*Try it*
The required result is every line of the records that includes "computer".

• • •

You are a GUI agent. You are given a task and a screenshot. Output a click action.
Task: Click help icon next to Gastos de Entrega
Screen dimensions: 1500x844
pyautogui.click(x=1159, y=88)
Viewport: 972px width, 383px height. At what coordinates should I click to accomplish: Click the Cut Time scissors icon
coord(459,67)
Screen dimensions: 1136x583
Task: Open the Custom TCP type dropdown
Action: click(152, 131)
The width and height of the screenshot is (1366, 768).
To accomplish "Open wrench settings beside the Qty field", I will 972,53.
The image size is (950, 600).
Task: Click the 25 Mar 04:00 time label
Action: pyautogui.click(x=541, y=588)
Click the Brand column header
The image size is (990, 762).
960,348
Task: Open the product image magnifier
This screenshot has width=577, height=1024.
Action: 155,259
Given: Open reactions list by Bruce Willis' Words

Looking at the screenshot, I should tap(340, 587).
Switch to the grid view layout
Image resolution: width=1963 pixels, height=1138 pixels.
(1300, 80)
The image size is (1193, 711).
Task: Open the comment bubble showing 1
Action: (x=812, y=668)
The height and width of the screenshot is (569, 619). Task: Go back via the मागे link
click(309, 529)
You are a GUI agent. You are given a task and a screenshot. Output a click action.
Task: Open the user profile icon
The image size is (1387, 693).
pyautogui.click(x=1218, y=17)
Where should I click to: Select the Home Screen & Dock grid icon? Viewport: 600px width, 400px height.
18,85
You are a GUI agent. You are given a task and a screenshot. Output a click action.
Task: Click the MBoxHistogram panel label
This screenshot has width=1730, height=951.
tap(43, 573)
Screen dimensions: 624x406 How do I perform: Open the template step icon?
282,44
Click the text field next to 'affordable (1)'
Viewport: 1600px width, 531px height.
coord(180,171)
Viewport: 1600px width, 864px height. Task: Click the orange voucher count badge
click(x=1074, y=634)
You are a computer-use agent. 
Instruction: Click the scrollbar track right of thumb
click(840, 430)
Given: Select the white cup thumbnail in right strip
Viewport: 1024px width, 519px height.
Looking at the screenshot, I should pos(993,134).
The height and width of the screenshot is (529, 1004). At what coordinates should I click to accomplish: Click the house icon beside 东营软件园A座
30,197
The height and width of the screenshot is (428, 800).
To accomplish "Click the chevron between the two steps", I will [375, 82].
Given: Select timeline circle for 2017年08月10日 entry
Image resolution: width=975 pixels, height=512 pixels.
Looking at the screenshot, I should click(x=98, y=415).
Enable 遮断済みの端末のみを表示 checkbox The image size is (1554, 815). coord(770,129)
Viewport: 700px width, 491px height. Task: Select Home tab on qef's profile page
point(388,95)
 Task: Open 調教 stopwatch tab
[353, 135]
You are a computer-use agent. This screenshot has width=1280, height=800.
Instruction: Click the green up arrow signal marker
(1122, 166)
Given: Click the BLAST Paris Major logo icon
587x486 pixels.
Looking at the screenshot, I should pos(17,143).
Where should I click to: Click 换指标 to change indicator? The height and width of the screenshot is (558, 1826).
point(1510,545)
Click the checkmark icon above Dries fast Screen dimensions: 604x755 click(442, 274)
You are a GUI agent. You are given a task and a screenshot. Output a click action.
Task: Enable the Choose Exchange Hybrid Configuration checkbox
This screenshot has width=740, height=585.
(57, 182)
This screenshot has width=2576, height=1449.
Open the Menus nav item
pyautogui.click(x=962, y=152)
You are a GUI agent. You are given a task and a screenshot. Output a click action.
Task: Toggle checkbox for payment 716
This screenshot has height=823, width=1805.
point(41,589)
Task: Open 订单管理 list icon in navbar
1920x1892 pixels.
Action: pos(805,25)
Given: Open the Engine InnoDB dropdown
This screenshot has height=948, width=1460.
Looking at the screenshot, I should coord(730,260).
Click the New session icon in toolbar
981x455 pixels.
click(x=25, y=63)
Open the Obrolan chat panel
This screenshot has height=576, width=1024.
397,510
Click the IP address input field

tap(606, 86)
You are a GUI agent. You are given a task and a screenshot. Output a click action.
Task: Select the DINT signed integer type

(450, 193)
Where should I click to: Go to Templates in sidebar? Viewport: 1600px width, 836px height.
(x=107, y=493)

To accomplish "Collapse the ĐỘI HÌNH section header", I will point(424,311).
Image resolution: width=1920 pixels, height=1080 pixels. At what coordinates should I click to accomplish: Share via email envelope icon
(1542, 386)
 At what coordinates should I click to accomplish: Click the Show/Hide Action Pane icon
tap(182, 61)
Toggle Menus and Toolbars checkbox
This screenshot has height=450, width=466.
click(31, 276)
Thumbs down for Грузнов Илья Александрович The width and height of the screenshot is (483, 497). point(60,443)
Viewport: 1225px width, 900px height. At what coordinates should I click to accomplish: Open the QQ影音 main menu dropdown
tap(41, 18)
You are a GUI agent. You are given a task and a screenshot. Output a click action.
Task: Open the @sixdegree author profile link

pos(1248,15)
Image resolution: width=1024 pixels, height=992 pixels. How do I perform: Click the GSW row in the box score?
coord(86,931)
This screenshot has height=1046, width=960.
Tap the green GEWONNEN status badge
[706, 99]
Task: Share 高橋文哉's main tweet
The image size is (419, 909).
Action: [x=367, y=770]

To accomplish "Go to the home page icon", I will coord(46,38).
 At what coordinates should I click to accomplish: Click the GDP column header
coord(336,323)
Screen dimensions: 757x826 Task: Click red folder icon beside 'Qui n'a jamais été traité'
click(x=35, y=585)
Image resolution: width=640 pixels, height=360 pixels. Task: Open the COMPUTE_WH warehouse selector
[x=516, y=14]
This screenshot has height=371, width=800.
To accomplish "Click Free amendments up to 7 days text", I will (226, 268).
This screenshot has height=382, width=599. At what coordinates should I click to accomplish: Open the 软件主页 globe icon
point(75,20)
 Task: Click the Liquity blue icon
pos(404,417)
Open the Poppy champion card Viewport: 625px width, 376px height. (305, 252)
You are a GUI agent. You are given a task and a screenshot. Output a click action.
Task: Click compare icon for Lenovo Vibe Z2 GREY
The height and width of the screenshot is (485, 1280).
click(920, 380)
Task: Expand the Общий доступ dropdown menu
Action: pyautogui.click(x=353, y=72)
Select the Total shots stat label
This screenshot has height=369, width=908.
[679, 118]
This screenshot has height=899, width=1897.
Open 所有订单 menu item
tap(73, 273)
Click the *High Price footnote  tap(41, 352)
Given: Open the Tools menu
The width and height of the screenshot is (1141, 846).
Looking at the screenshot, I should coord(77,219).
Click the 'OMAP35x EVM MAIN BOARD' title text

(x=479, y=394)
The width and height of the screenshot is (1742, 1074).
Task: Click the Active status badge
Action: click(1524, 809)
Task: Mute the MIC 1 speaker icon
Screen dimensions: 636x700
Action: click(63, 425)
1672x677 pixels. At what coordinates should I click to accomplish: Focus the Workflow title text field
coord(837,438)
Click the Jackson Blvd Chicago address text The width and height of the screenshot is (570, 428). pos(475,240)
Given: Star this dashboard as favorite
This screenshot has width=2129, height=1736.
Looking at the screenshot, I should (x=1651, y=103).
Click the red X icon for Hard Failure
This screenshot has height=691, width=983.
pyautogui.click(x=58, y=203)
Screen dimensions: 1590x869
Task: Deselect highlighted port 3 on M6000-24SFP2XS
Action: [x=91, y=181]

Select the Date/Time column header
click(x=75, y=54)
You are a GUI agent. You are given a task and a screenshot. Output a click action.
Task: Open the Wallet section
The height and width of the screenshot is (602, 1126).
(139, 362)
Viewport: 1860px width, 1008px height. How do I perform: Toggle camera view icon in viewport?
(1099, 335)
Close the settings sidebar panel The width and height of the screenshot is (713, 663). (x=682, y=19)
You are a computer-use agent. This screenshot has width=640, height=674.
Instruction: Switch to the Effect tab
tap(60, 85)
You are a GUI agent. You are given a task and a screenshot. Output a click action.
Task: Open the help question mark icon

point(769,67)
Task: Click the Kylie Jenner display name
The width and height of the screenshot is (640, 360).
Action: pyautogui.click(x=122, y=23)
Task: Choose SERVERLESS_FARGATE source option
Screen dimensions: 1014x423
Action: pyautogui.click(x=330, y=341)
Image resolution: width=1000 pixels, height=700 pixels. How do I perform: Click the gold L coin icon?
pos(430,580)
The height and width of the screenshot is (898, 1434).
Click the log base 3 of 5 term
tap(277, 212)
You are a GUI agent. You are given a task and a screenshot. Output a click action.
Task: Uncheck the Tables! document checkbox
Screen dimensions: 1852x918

• • •

*Worked solution*
You are a computer-use agent. 
You are a computer-use agent. This screenshot has width=1280, height=800.
You are a computer-use agent. This screenshot has width=640, height=674.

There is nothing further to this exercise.